10 December, 2014 / Editorial of The Irish Times
Need to curb further monopolisation in the interest of diversity
The belated publication by Minister for Communications, Energy and Natural Resources Alex White of a framework for the regulation of media mergers and acquisitions is welcome. The consultation he has launched is premised rightly on the fear that “the concentration of ownership of media organisations into the hands of a relatively small number of individuals or businesses represents a potential detriment to media plurality. It runs counter to the public interest that the organs of free expression should be overly influenced and potentially controlled by any one individual, group or organisation.”
For some years this paper has expressed concern at the fact that Independent News and Media and its effectively controlling shareholder Denis O’Brien through hisCommunicorp Group, dominate the media market to an unhealthy degree clearly contrary to the spirit of media pluralism – the Irish Independent, Sunday Independent, Herald, Sunday World, Star, Belfast Telegraph and Sunday Life , and 13 weekly regional newspapers all belong to INM, while Communicorp controls Newstalk, Today FM, Dublin’s 98 (formerly 98FM), Spin 1038 and Spin South West, as well as 37 other radio stations in seven other European countries.

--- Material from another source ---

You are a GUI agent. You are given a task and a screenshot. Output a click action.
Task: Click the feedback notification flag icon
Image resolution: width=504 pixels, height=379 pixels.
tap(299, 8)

It is right that the State should try to curb further monopolisation, and the Minister’s guidelines provide a useful and largely sensible set of criteria by which to judge both degrees of erosion of plurality and measures of “significant interest”, holdings which would allow “influence directly or indirectly, to an appreciable extent, the direction or policy of the media business”.
The proposals are rightly criticised, however, by the National Union of Journalists for “closing the door after the horse has bolted” by appearing to address only future mergers and not the reality of current over-concentration. That concern can be met by requiring that within two years of enactment of the legislation, individuals and companies controlling substantial parts of the sector be required to demonstrate how they plan to comply with the guidelines, if necessary by divestment of assets, physical and organisational separation of parts of their businesses, or by other means.
Mr White also proposes a central role for the Broadcasting Authority of Ireland (BAI) in assessing mergers prior to a ministerial decision. While his Department may understandably not wish to become embroiled in the detailed assessment, the involvement of the BAI in adjudicating on print or online merger inquiries will certainly not be acceptable to either sector which are not represented on it. A role for the Press Council in this regard might be possible, although the latter might baulk at the responsibility, and the adjudication on cross-sectoral mergers would remain problematic. The Minister has performed a useful service, however, in launching the discussion, and it is to be hoped that legislation will follow soon.